Wednesday, 11 February 2015

The Student Guide to Social Media is now fully reusable!

This actually happened at the end of last year but I didn't get around to blogging about it at the time. It's about the Student Guide to Social media - there's background info in a previous blogpost written when it first arrived.

It was always Creative Commons so anyone can use it, but now we've taken the ND (Non-Derivative) part off, so it's just CC-BY-NC. In other words you can take it and do whatever you want with it, including repurposing it, remixing it, taking only certain bits of it and not others, and generally reusing it in a flexible way.

It was made in Articulate, and the Articulate source file is available via JORUM. So if you want to use it to make something new, please go for it.

Whenever we talk about or use this in York the students are really responsive - it often gets rated as 'the most useful aspect' of infolit sessions. There's a growing awareness among undergraduates that social media can play a professional and academic role in their lives, but they often don't know where to start - so this overview is something they find helpful.

There's a bit more info about the Student Guide to Social Media on JISC's Digitial Student pages, too.

Tuesday, 10 February 2015

Two More Twitter Changes: Group DMs and In-Tweet Analytics

Following on from my post on the excellent new Twitter video, there's a couple of other things Twitter have introduced in the last couple of weeks.

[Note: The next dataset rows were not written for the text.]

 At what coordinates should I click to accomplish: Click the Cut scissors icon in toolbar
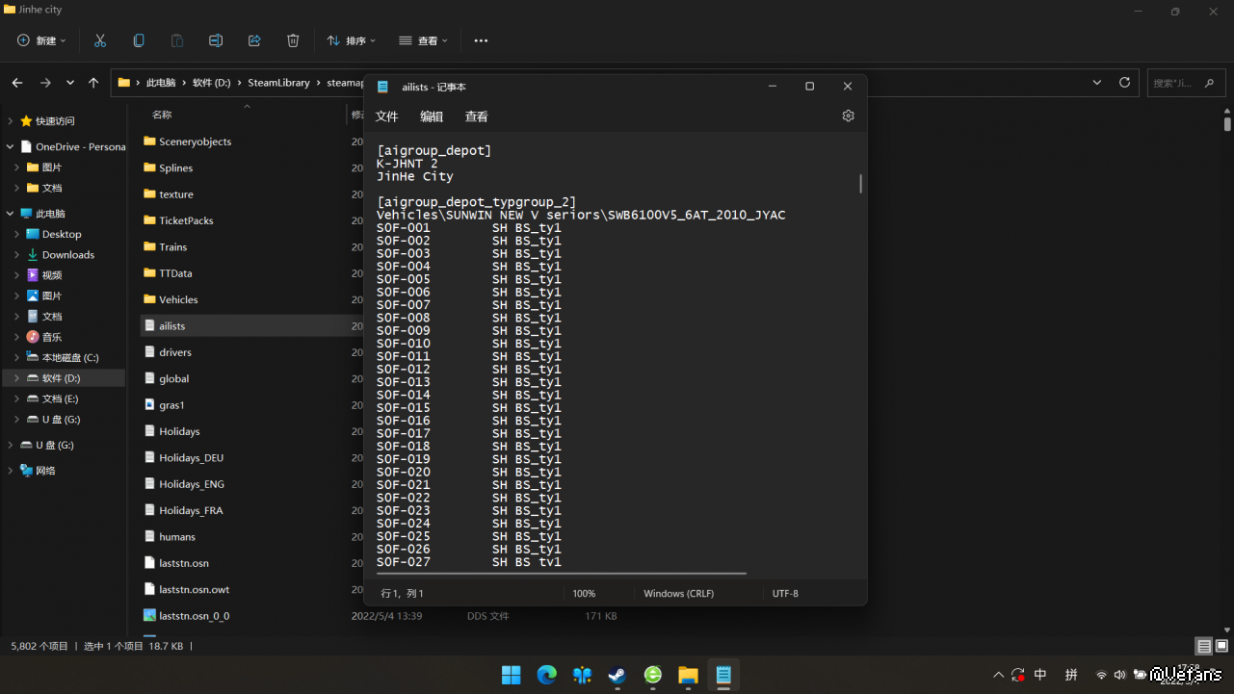[100, 40]
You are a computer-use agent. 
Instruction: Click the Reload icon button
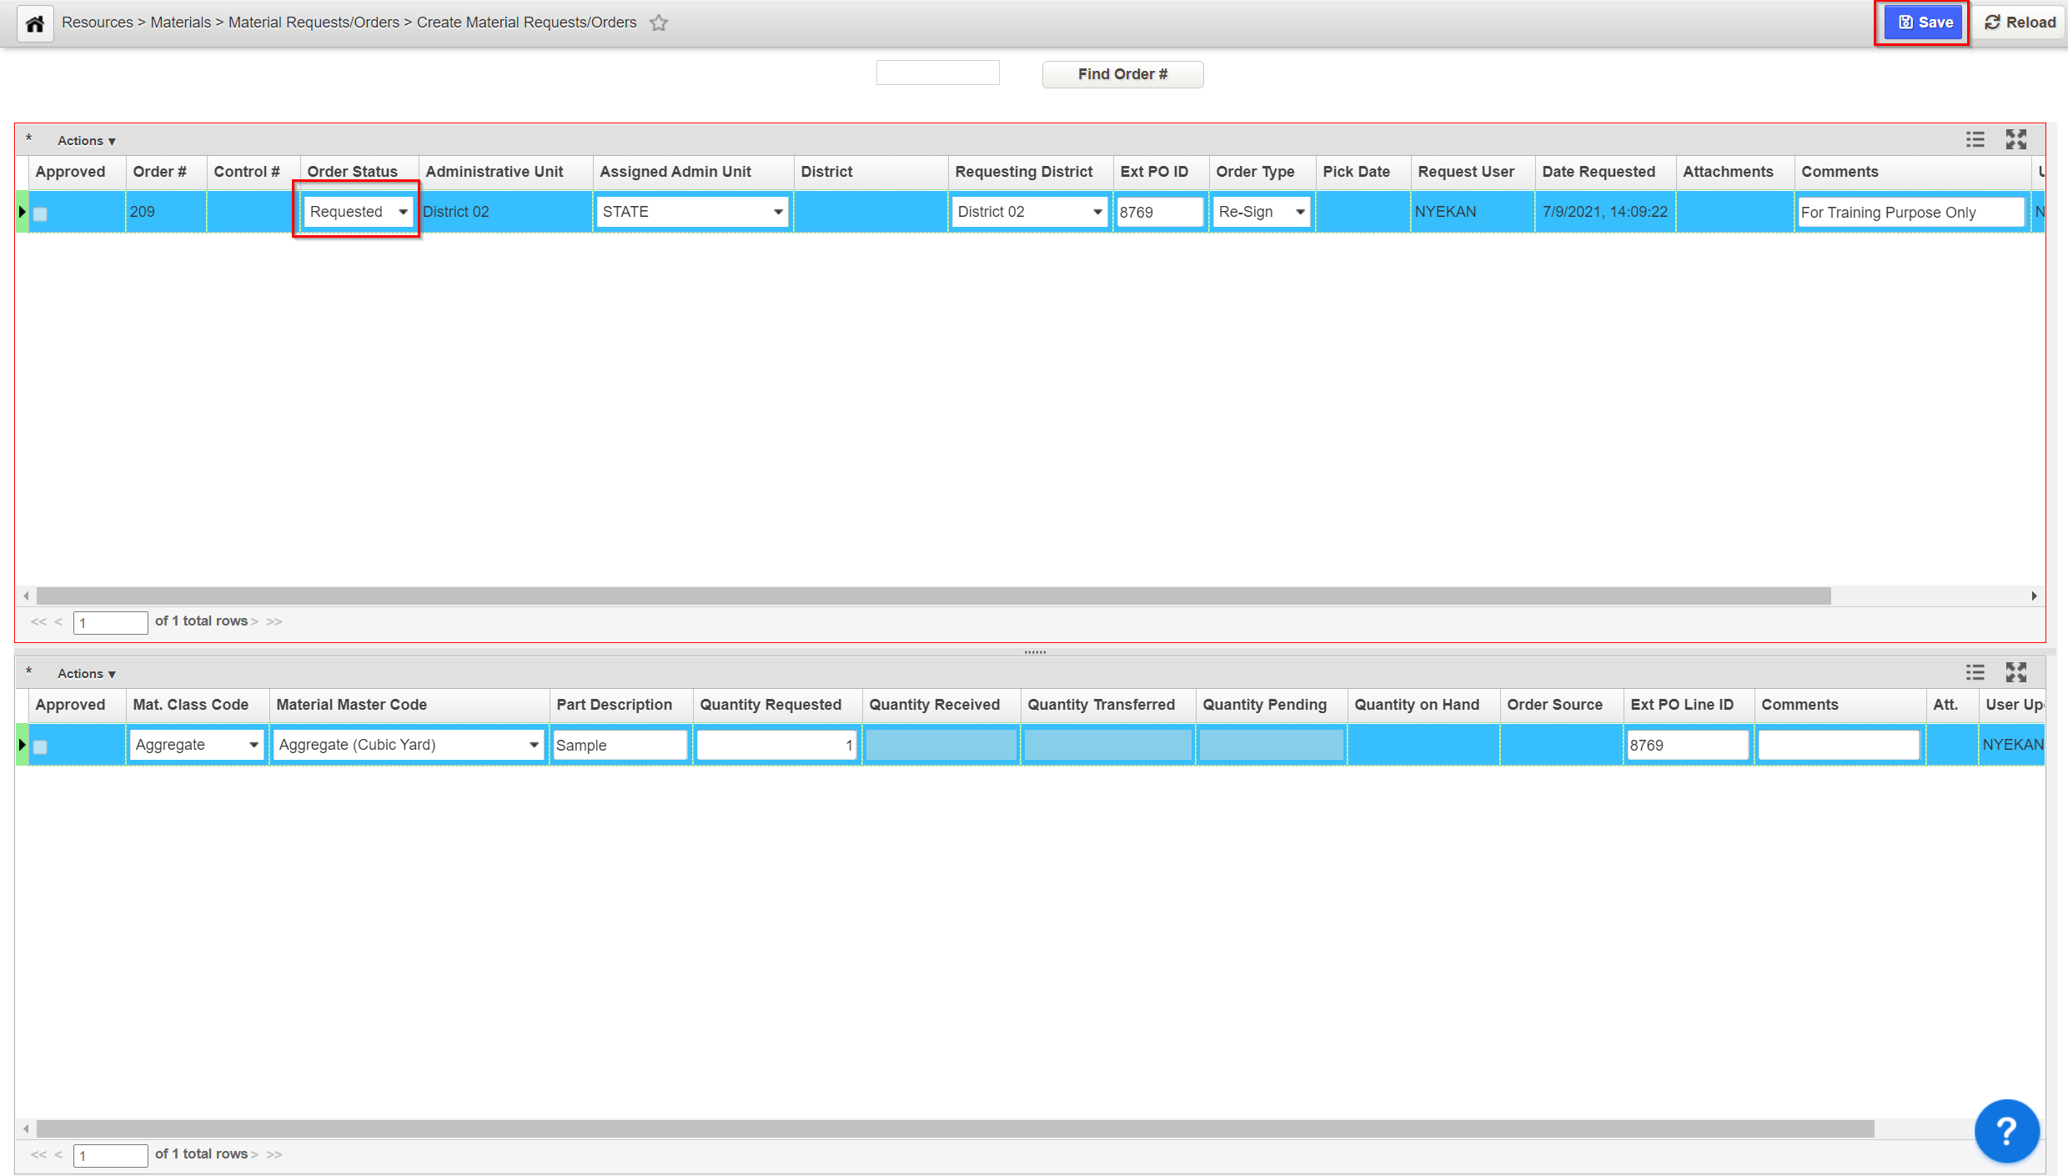tap(2020, 23)
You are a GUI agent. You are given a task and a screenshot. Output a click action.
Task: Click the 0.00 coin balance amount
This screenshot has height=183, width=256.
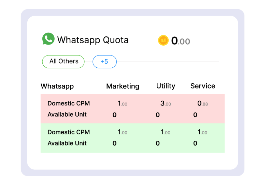pyautogui.click(x=181, y=41)
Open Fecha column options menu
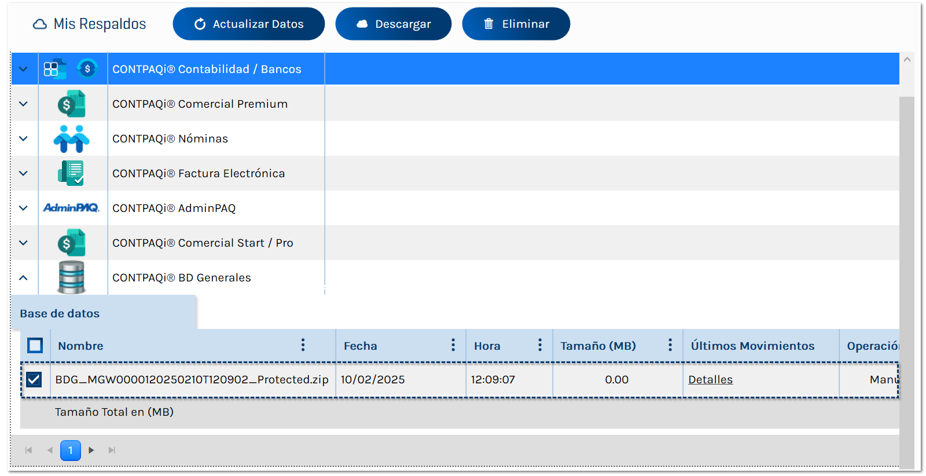Image resolution: width=926 pixels, height=476 pixels. (453, 345)
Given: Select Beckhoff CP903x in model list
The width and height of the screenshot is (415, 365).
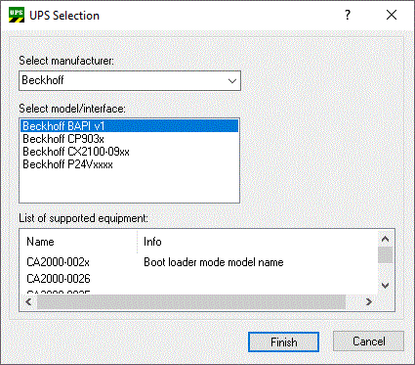Looking at the screenshot, I should (x=63, y=139).
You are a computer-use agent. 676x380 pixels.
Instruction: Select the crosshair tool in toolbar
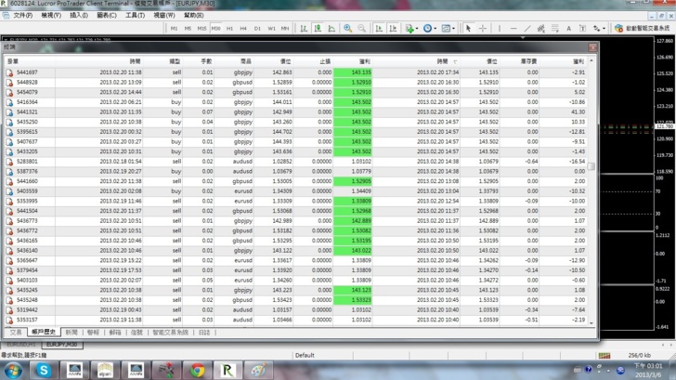coord(483,29)
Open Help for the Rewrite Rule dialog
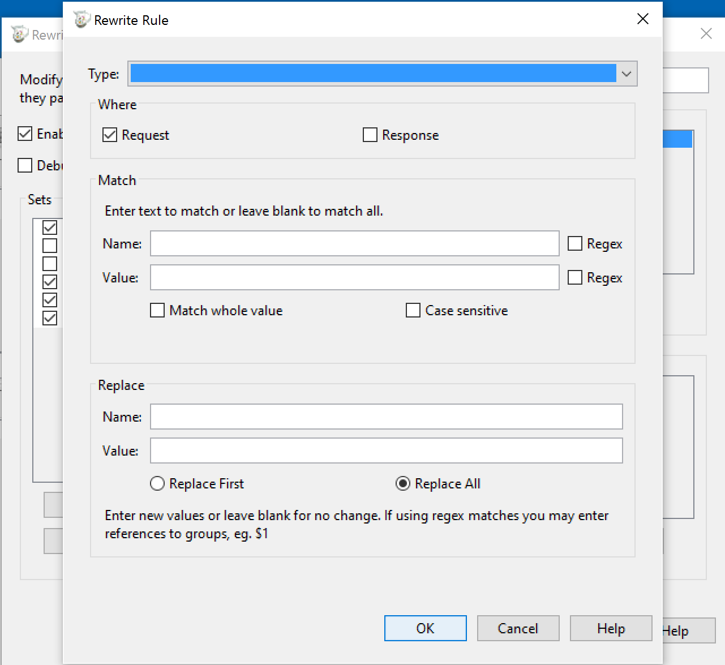 click(x=611, y=629)
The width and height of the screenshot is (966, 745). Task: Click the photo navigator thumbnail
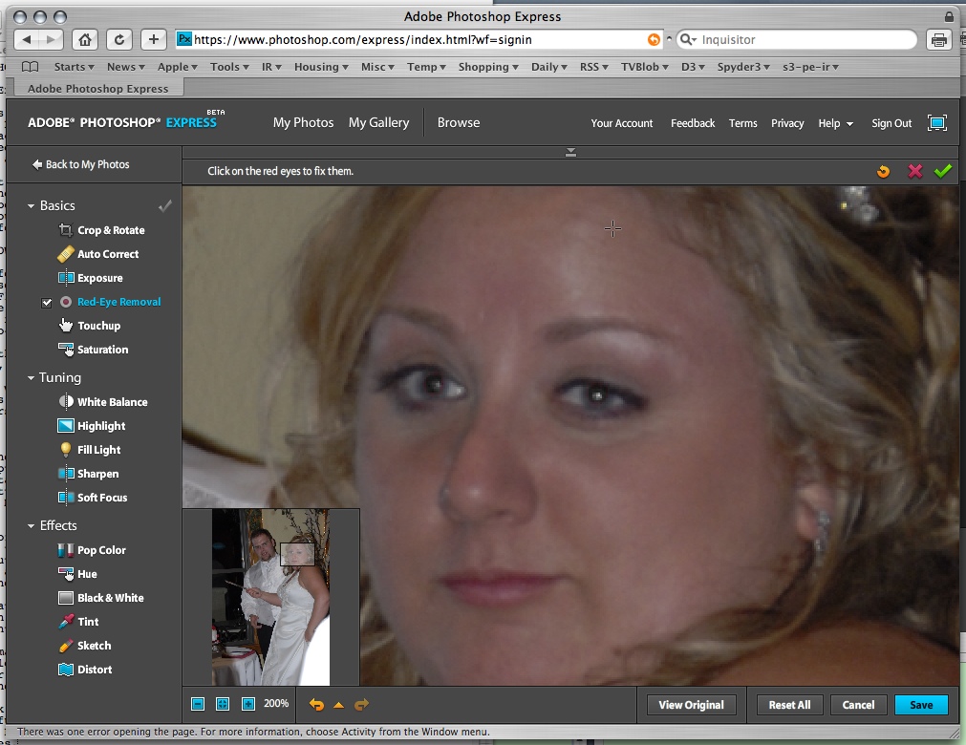pyautogui.click(x=270, y=597)
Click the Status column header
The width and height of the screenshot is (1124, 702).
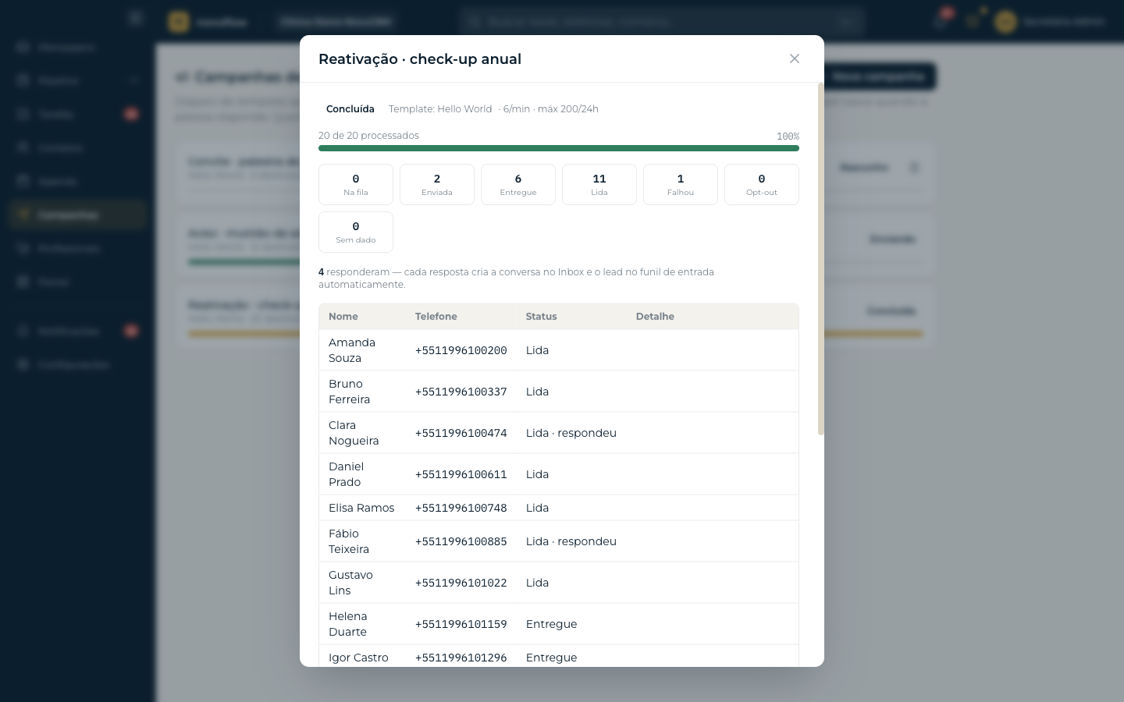[x=542, y=316]
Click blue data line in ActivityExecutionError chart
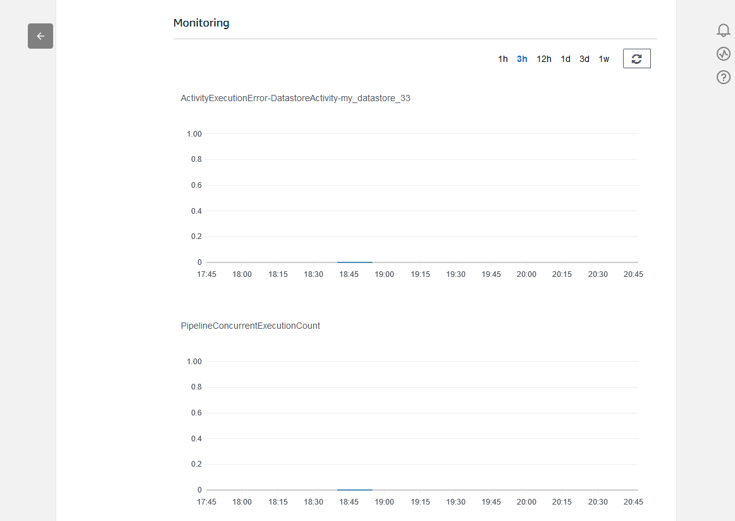The width and height of the screenshot is (735, 521). pos(354,262)

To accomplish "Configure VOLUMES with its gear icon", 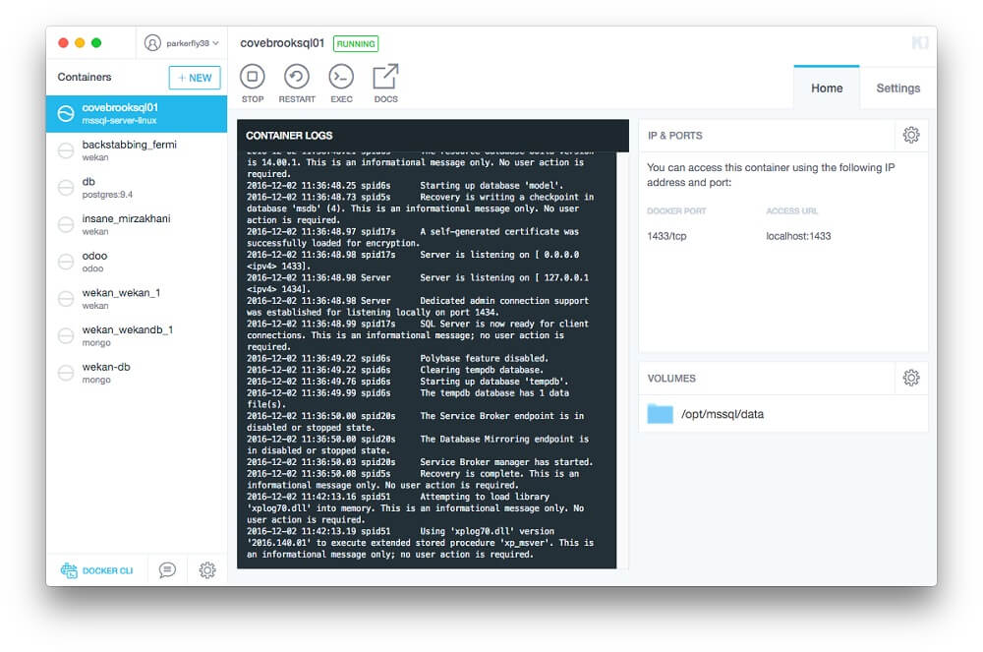I will 911,378.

The first is group Direct Messaging, where you can set up a group of people (up to 20) and privately message them collectively. The conversations can include pictures and be about specific tweets. This is potentially very useful for taking a problematic conversation or dispute out of the public eye but staying within the platform. From the point of view of libraries, that's great. From the point of view of librarianship, I'm not so sure.

The second feature is and tweet-by-tweet analytics within the mobile app. I mentioned in my previous post about Twitter's new Analytics how what the stats really show you is how few of your followers see each tweet (it's around 11%, and that's assuming it's not part of a conversation or at a weird time of day in which case it's much less, or if it's RT'd in which case it's a bit more).



Tuesday, 3 February 2015

Introducing Twitter video, a great new tool for libraries

I resolutely refuse to include things in my training just because they're fashionable, and for that reason I still don't talk about Vine in any of the sessions I do. I think Vine can be great (some of the 'Vine-magic' stuff is awesome), but I'm yet to see an absolutely essential use for Libraries or in HE, so it gets left out. [Edit: I've finally seen a good example of a Library Vine account! Check out Newcastle Lib's here.]

Part of the problem is that 6 seconds is just too short for the kinds of ideas I have of how to use what you might call 'social video', as opposed to the more permanent videos you find on Vimeo and YouTube. I feel like I've been waiting for something like Vine, but less trendy...

Happily last week Twitter launched an alternative to Vine (which it also owns, by the way) which I do think we can get some proper use out of. You can now take 30 second videos and upload them to Twitter, where they'll play within the tweet without people needing to leave the site or the app. (At the moment you can't use video already on your camera roll.) The videos can be combinations of several shorter clips like Vine, but it won't automatically loop, and it won't play without someone hitting the 'play' button.